The idea was simple enough: buy every PlayStation ever made, power them on, and play something on each. 

For Linus, a lifelong PC gamer, this was a chance to finally explore Sony’s legacy firsthand.

The basics were easy. 

The team snagged the usual suspects: PS1 through PS5, including the Slims and Pros. They fired up Parappa, Medal of Honor, Horizon Forbidden West. So far, so normal.

Then the weird stuff started showing up. Like the Net Yaroze – a matte black PS1 dev kit sold via mail order in the ‘90s. 

It had no region lock, ran unsigned code, and looked like a stealth mod. Linus had never even heard of it.

Next came the PSX – a Japan-only media hub with a full PS2 inside, a DVR, and a hard drive so encrypted, the whole console dies when it fails.

Then there was the Bravia KDL-22PX300 – a low-spec 720p Sony TV that just happens to have a full PlayStation 2 hidden in the stand. 

Not an accessory. Not detachable. Fully integrated, like it was normal. 

And the timing? Even weirder. It came out in 2010 – four years after the PS3 launched. 

Imagine trying to sell a PS2 as ‘next-gen’ in the age of Blu-ray.

The PlayStation TV might’ve been the most bizarre: a screenless Vita that only really worked after you hacked it.

Along the way, Linus tested every controller, dealt with dead batteries, overheating systems, broken disc drives, and ancient UI systems. 

The PS3’s “yellow light of death” was also a recurring error –  a fatal hardware failure caused by cracked solder or overheating that bricks the entire system. 

When all was said and done, most of the machines roared to life without much protest. A few needed patience, spare parts, or some gentle persuasion. And one – the PSX – had flatlined completely.

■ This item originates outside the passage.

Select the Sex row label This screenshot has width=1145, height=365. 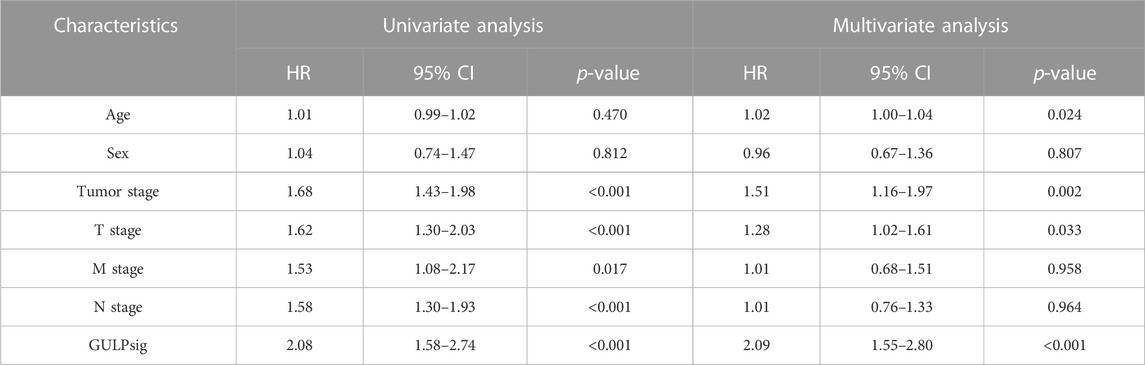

What a collection like this says about Sony and the PlayStation legacy

What this experiment in buying every PlayStation ever made really revealed wasn’t just hardware quirks. It was a portrait of Sony as a company that never stopped throwing wild ideas at the wall.

Some stuck. 

The PS2 became a living room staple thanks to its DVD drive. The PS4 nailed performance with PC-style architecture. The PS5’s SSD and DualSense controller genuinely feel next-gen.

But some ideas flopped hard. 

The PSX was way too ahead of its time. The PlayStation TV was underpowered and poorly marketed. And the PS3? So expensive and hot at launch, it nearly cooked itself into irrelevance.

Yet all of that – the brilliance and the failure – is what makes PlayStation what it is. Risky. Relentless. Often unexpected.

Linus didn’t just collect consoles. He uncovered how Sony thinks. 

And whether that meant motion controls, hidden DVD players, or a PS2 shoved inside a TV, one thing was always clear: PlayStation never played it safe. And we know we’re glad they didn’t.